Kill Them All is the latest graphic novel by acclaimed cartoonist Kyle Starks (Rock Candy Mountain, Rick and Morty) with colors by Luigi Anderson. A humorous homage to 90s action movies, it is, in many ways, the spiritual sequel to Starks’ own Sexcastle, itself an homage to 80s action movies. Is it good?
When I reviewed Sexcastle a few years ago, one of my only complaints was that I wanted more of it. While Starks certainly wears his influences on his sleeve in that graphic novel, his style remained firmly his own, and I couldn’t wait to read another comic in which he would take a similar approach. Kill Them All appears to have been the answer to those prayers.
Taking place in the modern day, Kill Them All brings _Sexcastle_’s 80s action movie roots to the next decade, with some Kill Bill and a whole lot of Die Hard thrown in for good measure. The plot might seem familiar to genre fans, too, as it follows a betrayed assassin as she fights her way up to the top of a tower for revenge against a powerful, corrupt organization, joined by a disgraced ex-cop and his affable detective friend with a hook for a hand.
That’s about all the plot summary you’re going to get in this review, because part of the joy of this comic is seeing how much mileage Starks is able to get from employing such simple archetypes and storytelling tropes. There are definitely going to be a few genuinely surprising twists.
Besides, Kill Them All is an excellent example of why “style over substance” isn’t necessarily always a bad thing. If hilarious one-liners (“Those were my warm-up guns. These are my game-time guns.”), innovative action sequences (just wait until you see how Detective Ikura deals with a pesky machine gun), and a car full of guns called a “carsenal” (I’m trying really hard not to give away too many effortlessly brilliant moments like that one) doesn’t sound appealing to you, I don’t know what to tell you.

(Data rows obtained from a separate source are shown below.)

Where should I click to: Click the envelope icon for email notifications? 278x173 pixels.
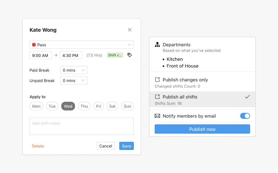pyautogui.click(x=157, y=116)
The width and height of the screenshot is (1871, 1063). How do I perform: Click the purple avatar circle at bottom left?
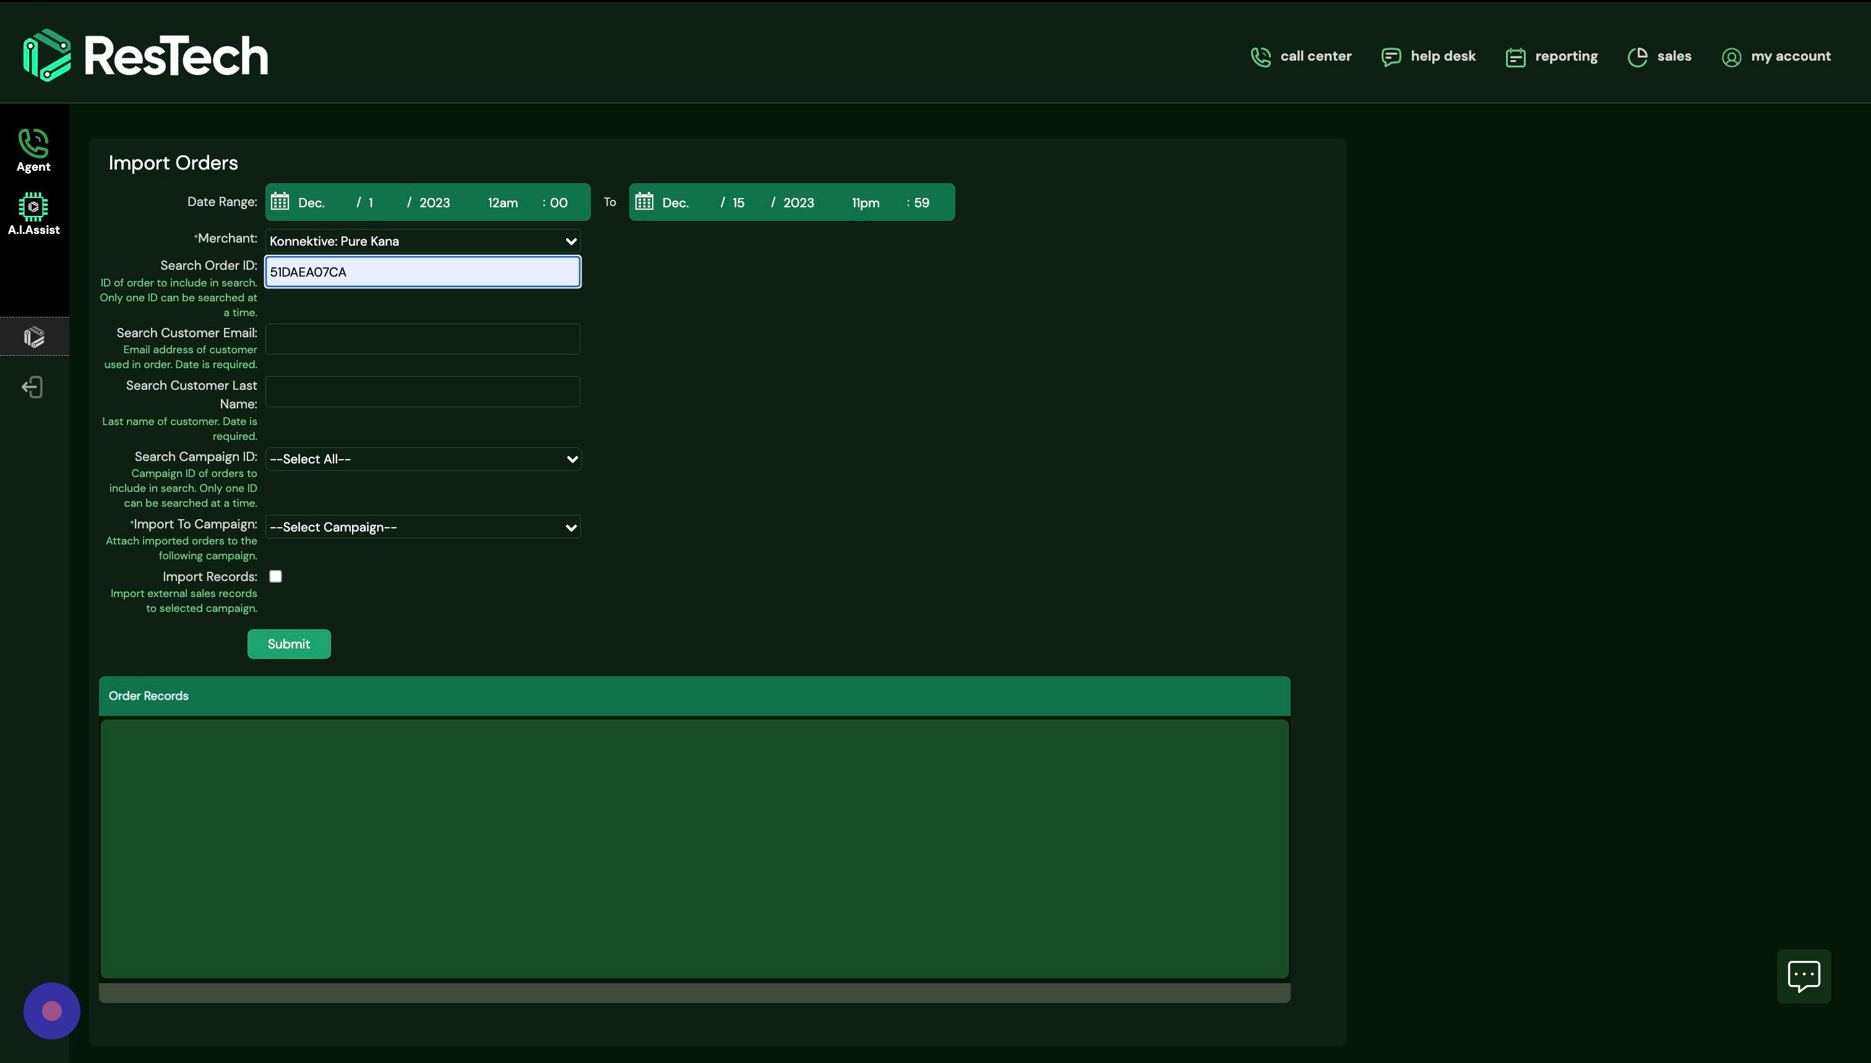pyautogui.click(x=51, y=1010)
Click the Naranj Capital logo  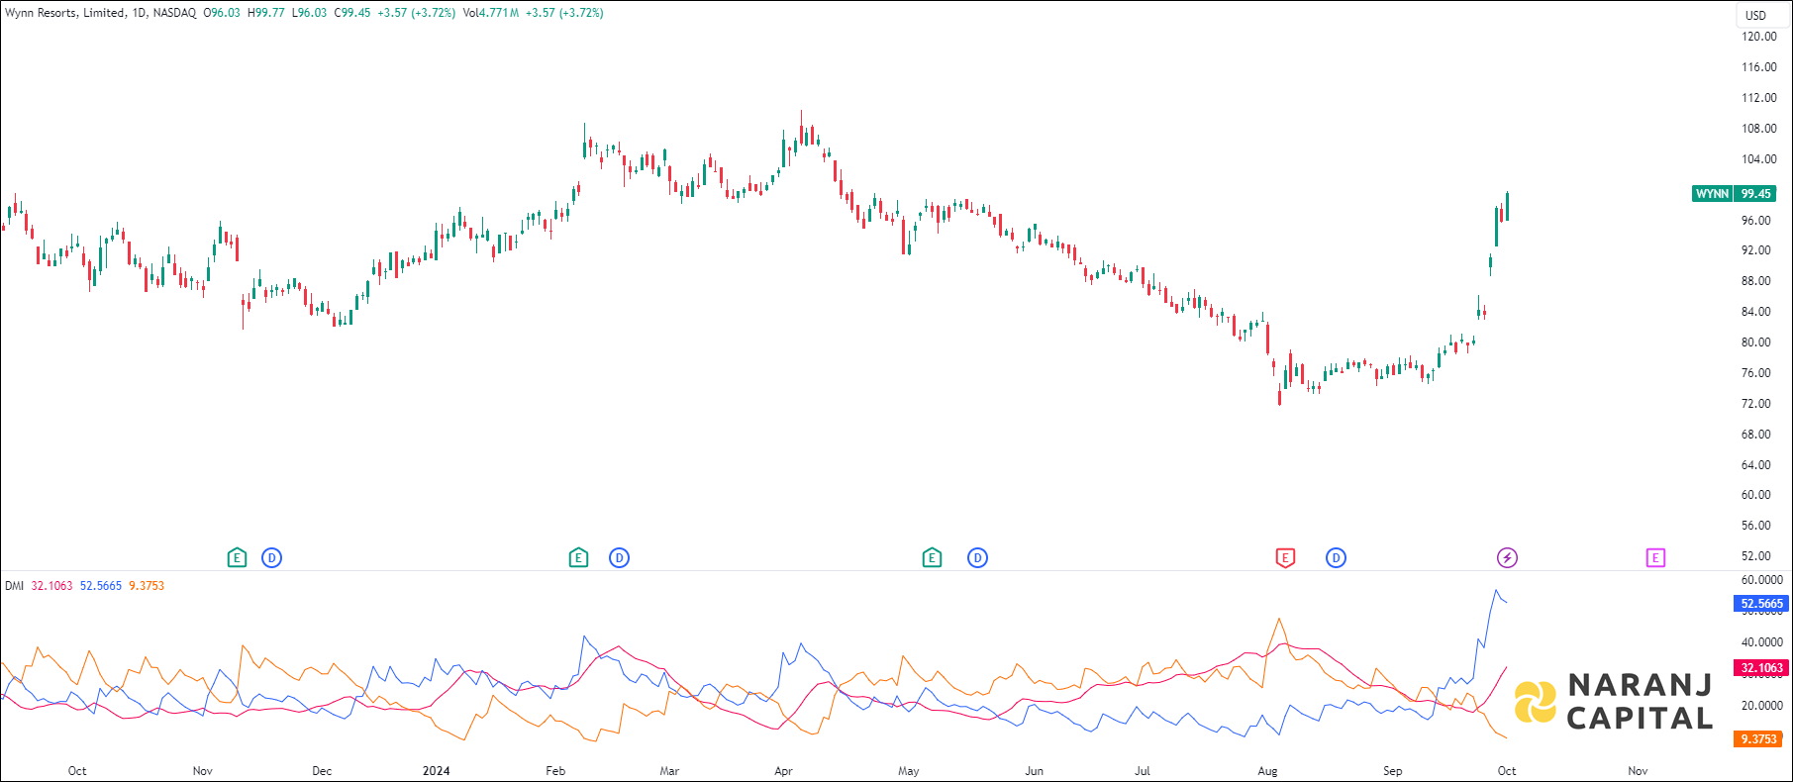point(1614,701)
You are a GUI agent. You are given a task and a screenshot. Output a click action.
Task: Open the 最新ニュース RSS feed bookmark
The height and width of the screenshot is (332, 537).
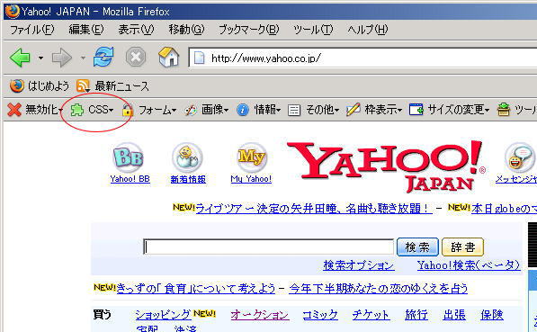coord(112,86)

Part of what makes the comic work as well as it does, of course, is Starks’ cartooning skills. There is such a fluidity to these fight scenes that it almost makes me angry that so few other artists, including those with critical acclaim and high-profile work with the Big 2, are anywhere near Starks’ level when it comes to exciting fight scenes that don’t sacrifice clarity for impact. The fact that his style is such a departure from the kind of quasi-realism that many comic book readers are so used to does not detract from its quality at all, and even if you did have to take away some imaginary artist points, he’d more than make up for it by being so damn charming.
Even Starks’ lettering is effective, clean, and quite often delightful. Just wait until you see the definition of the word “babe” spelled out.

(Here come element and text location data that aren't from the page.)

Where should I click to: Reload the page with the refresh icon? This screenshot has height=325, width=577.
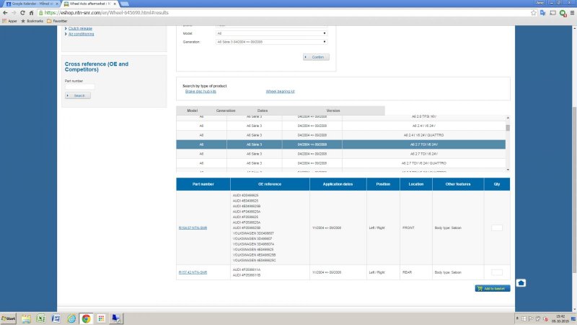pos(24,12)
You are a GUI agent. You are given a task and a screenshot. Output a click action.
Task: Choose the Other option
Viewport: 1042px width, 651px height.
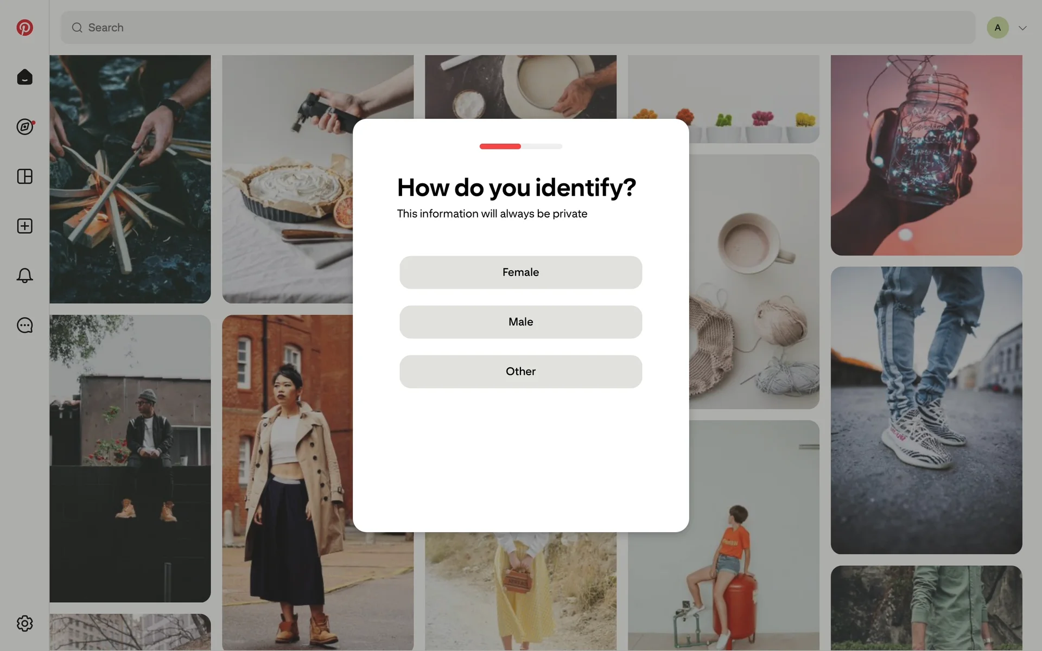(520, 372)
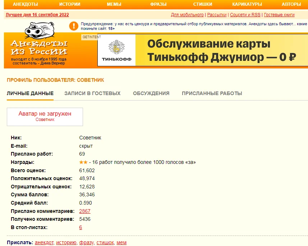Open the МЕМЫ section
Image resolution: width=308 pixels, height=246 pixels.
[114, 4]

In a departure from the black-and-white Sexcastle, Starks brings on a colorist for Kill Them All in the form of Luigi Anderson. While I’m confident that this could have still been an excellent graphic novel in monochrome, Anderson does an excellent job of keeping his palette simple and never distracting. The muted tones serve mostly to add atmosphere and mood, which is not as easy to convey without color.
Regardless of your familiarity with Starks’ previous work, or even with the action genre in general, you’re bound to have a good time with Kill Them All. Even so, it’s a shame that for as much as a spiritual successor to Sexcastle is exactly what I wanted and was happy to see, the result still finds itself partially obscured by the predecessor’s shadow. This newer comic stands out on its own just fine, make no mistake, but even as it does some new things and shows off Starks’ growth as a cartoonist, it doesn’t feel quite as fresh, funny, or energetic. It’s still all those things, but it’s a tiny bit less magical in the way that so many other sequels are, spiritual or otherwise.
Don’t let that stop you from giving this a read, though. If you’re the kind of person who enjoys well-choreographed action and smiles at slapstick violence, it doesn’t get much better than this.
Is it good?
Kyle Starks makes his brand of badass seem so effortless that it’s almost infuriating. Kill Them All may not be particularly ambitious, but it’s well-crafted, inspired, and deeply enjoyable.